The reason companies find it hard to regain their sales, is that by reducing their marketing activity, they also reduce their profile. Competitors who maintain their marketing activity fill the gaps left by the companies that cut. The active companies are able to increase their profile, at the expense of more cautious firms. If companies are willing to increase their marketing activity, there is an opportunity to achieve even greater growth, at the expense of rivals.


As the economy slides into recession, what you do is important. But what you say is important, too.


When your customers’ finances are under pressure - whether they are businesses or consumers - there may be a greater focus on price. Customers are looking for opportunities to pay less. There is already evidence that supermarket customers are trading down to cheaper alternatives of their usual option.
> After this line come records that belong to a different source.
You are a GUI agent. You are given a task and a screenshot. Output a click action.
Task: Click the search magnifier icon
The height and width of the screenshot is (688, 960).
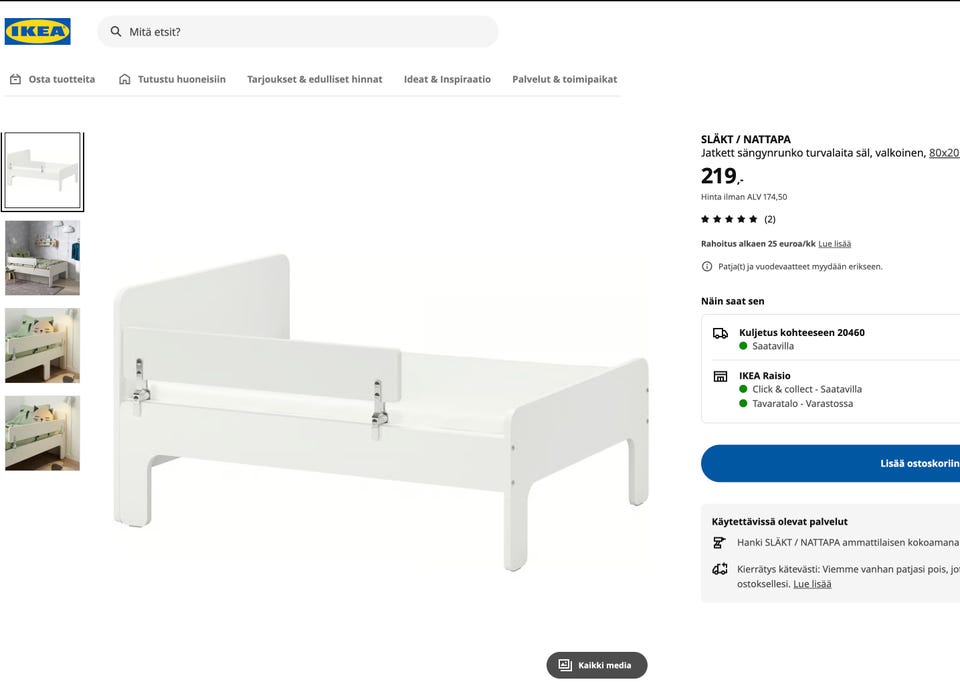pos(116,32)
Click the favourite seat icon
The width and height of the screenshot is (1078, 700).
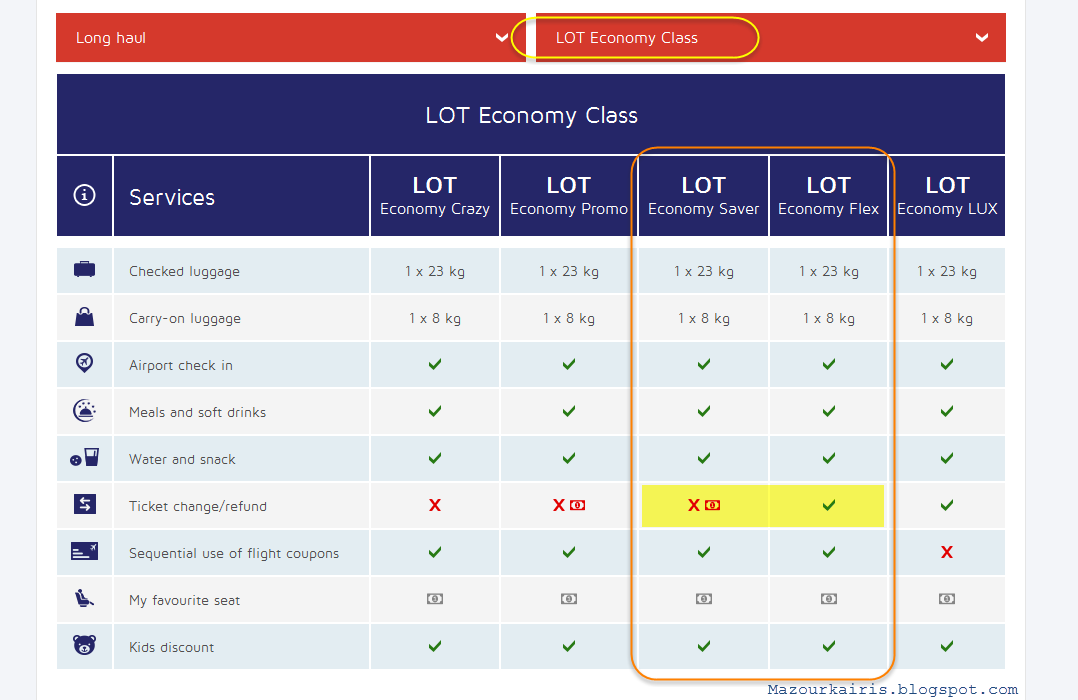(84, 598)
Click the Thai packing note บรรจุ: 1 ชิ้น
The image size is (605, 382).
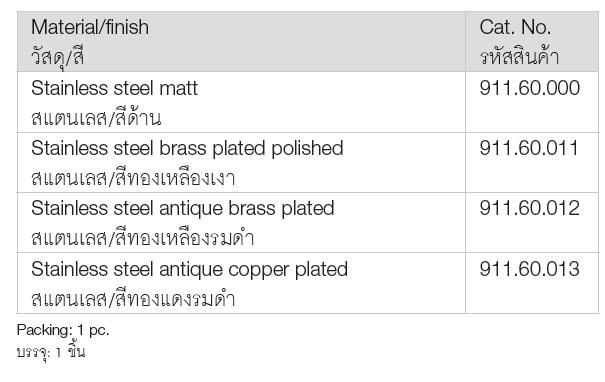51,352
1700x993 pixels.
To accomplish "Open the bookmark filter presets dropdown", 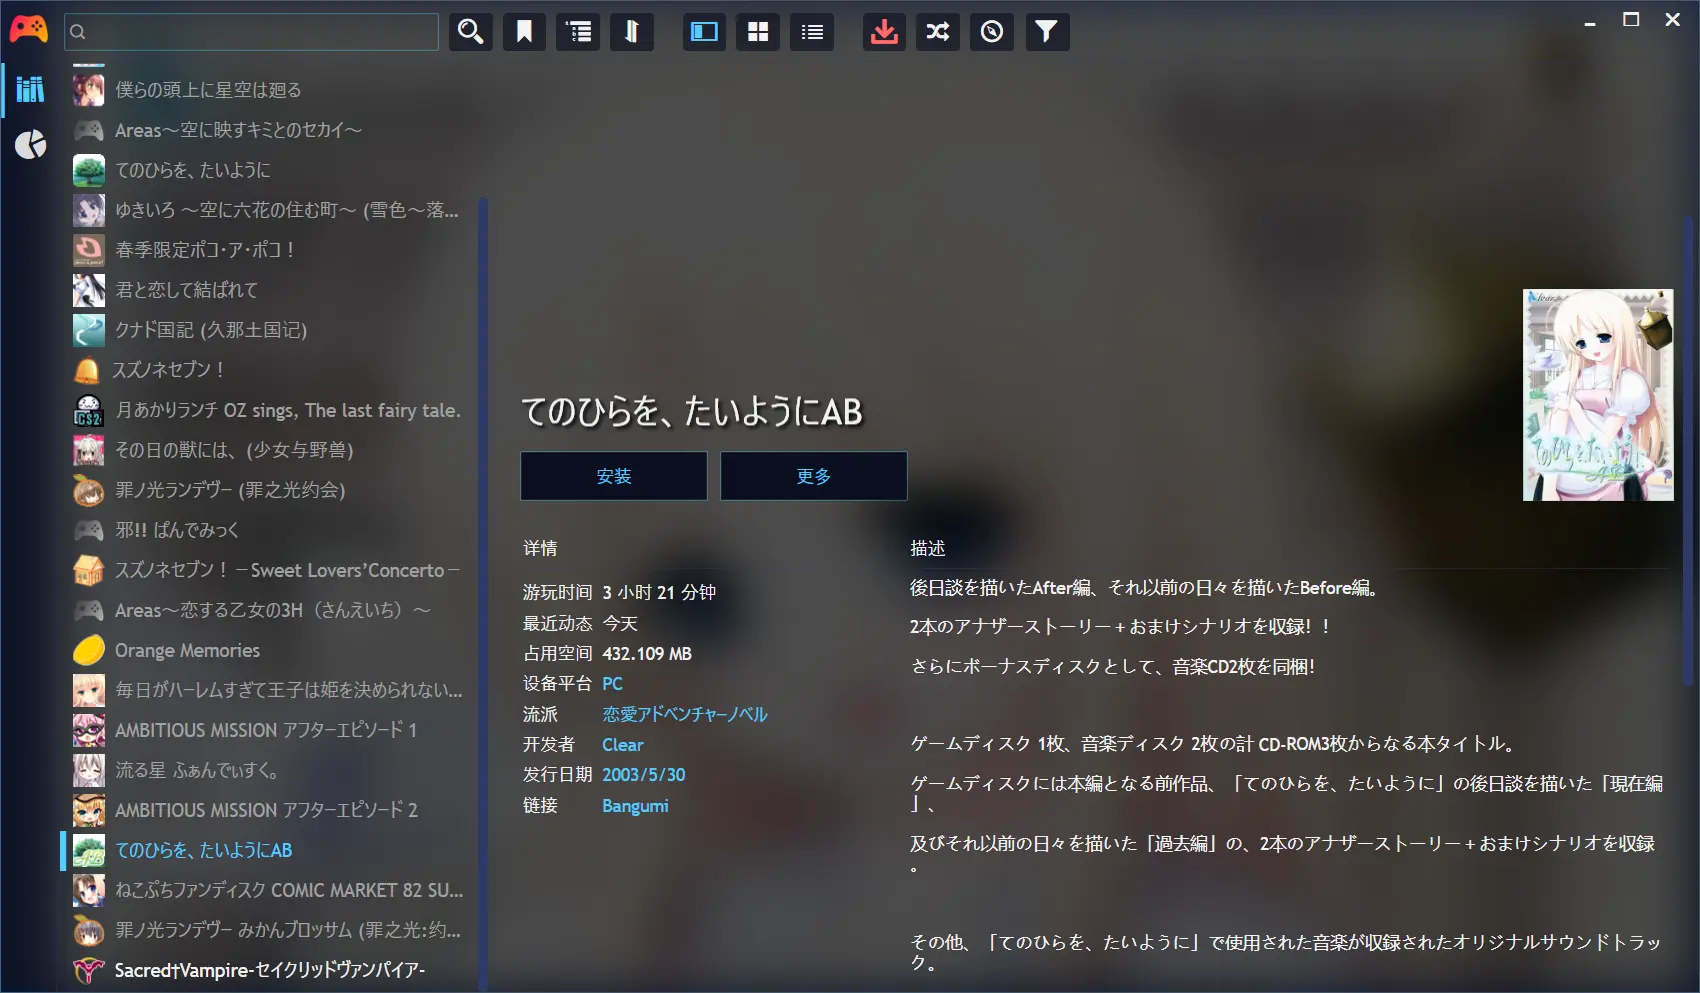I will [524, 32].
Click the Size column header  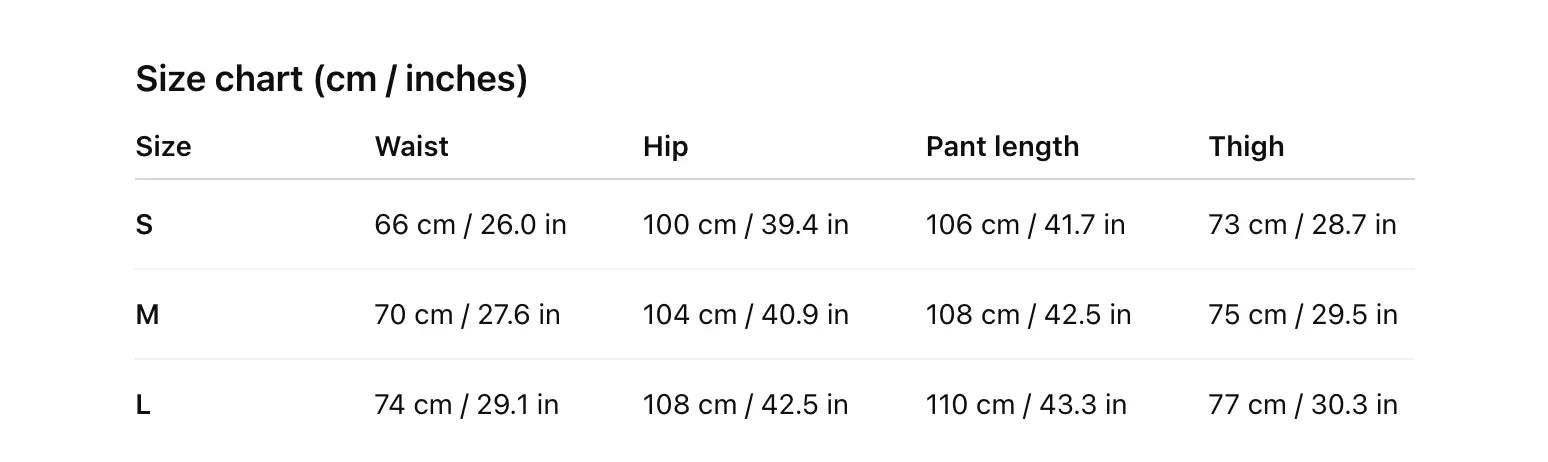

Despite this focus, price is just one consideration for customers, when they are considering a purchase.


But if price is the only thing you talk about in your marketing, it is what customers will focus on, and use as a comparison with your competitors.


So if you want to stand out, and avoid competing on price, you need to talk about something else. There are five factors your customers consider when they making a purchase - five benefits they are looking for from your product or service: price, quality, accessibility, availability and choice. We describe these as “functional benefits”, and they are relevant to pretty much any product or service.

? Quality is the perceived standard of the products and services you deliver, in the eyes of your customers.

? Price is the cost to your customers of the products and services you deliver.

? Accessibility is your customers’ ability to access the products and services you deliver.

? Availability is the volume or capacity that you are able to deliver to your customers.

? Choice is the range of product or service options you offer to your customers.


A recession puts the focus on price. But look at the other benefits. What are your strengths? What other factors are important to your customers? The better you understand your customers, the easier it is to do this. (We look at your customers in more detail in the next section.) If you can change the conversation and introduce new themes, it will give you an opportunity to stand out from rivals and avoid competing on price.


A recession makes the market more competitive - whichever market you’re in. But if you want to compete, you need to stay visible. To do this you need to take a positive approach and maintain your marketing activity. As your customers become more cautious, it is what you do and what you say that will determine the scale of your success over the next 12 months.